Ok, about erring. A commercial pilot I once knew maintained that the reason private planes crash 25x as often than commercial planes was that the kind of people who could afford to buy their own airplanes were people who did not accumulate the necessary wealth by plodding along by the rules. So they were impatient with things like pre-flight checklists, they were overconfident in their abilities, etc. That always seemed like a plausible explanation to me.
Mr. McIntyre, I so appreciate this post! My kids never understand why I won't focus on changing the radio constantly while I'm driving. It's because the car won't drive itself. It seems that other drivers think their cars will, though. And, heaven forbid we should question the stars. I was once commanded to plagiarize part of another product manual because the project leader didn't know plagiarism was stealing; I complained to my company's legal department, and won an award for protecting the place from a lawsuit.
ReplyDeleteLike Mike, I am a technical writer/editor who, in "corporate" days, spent much my time trying to be a champion of user-advocacy. The whole point was to write for ease of use and with utmost consideration for the user's point of view. The foremost thought was, "I am the user; what do I want to know, and what's the fastest way to get me productive on the job with this item NOW?"
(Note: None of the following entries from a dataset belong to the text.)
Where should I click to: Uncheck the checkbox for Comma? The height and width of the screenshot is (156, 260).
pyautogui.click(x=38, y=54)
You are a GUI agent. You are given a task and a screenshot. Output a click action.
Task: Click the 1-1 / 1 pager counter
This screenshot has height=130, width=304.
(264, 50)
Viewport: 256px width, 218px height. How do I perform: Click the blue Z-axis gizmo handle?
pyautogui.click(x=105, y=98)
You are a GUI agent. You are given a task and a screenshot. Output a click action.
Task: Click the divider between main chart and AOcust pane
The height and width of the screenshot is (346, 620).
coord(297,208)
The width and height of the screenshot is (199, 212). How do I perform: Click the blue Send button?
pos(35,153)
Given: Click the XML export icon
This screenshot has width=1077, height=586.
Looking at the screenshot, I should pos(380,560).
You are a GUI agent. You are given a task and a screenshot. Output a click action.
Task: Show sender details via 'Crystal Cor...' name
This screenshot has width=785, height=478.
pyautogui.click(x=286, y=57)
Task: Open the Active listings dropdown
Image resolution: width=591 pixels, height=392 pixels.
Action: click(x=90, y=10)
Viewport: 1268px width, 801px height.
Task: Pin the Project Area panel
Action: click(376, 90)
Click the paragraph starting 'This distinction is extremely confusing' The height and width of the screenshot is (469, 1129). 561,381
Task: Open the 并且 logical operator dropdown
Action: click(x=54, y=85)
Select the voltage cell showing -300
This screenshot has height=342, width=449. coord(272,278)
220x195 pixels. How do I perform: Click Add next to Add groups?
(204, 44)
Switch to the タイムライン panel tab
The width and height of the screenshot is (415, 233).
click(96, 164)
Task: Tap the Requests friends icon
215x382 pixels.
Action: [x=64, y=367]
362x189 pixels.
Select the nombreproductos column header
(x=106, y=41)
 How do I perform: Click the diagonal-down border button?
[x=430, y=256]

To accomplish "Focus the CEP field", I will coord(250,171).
We are usually required to meet slipshod product rollout deadlines set by people who know nothing about what goes into making high-quality documentation; if that's not the case, we must make up the deadlines ourselves based on a ridiculous budget. Thus, we make it short and to the point ("chunk" it. See Mike's excellent bulleted list, above). It's largely a lose-lose situation; we do it because we really care about accuracy and want users to be satisfied with their product. Mike is right about the doc being dependent upon the usability of the product in the first place. If it's clunky, the writer is stuck. Designers and engineers often write goofy specs and you have to base your writing on the specs first without being able to do any quality control on the thing. In addition, the creators may spend inordinate time (yours) explaining to you not what the thing offers users, but how clever they are in their design and how cleverly they stuck in the features--not how to use the features (they are in love with their design and ultimately don't care). It starts out promising a robin, and comes out being more like a bear . . .
The only truly good, and infallible, user manual I've seen is for an old Singer sewing machine that I still have. It was my grandmother's, and the manual's copyright date is in the 1930s. Somebody evidently had sufficient time AND the machine to test it, even during the Depression. As it should be.
I don't know if you allow responses to other comments here, but if you do, this is to sputnik: They don't allow you access to the machine/device when you are writing the manual for it? GAAAHHH! No wonder the end results these days aren't so hot. Seriously, that's a problem. I have to give a nod to SOME of the people who answer the phone help lines though. You usually have to go up the chain of command to get anyone who can help (with the first 3 or 4 people, I knew more than they did--it was so sad), but sometimes you will get a golden one who has the knowledge that fails to get into the manuals. And I wasn't even trying to do anything unusual--just basic stuff, that you would think would be intuitive. Ugh. Now I understand though: If the manual writers are expected to write based text the designers gave them (HA) without getting to test the products themselves--Phew, talk about a "telephone" game!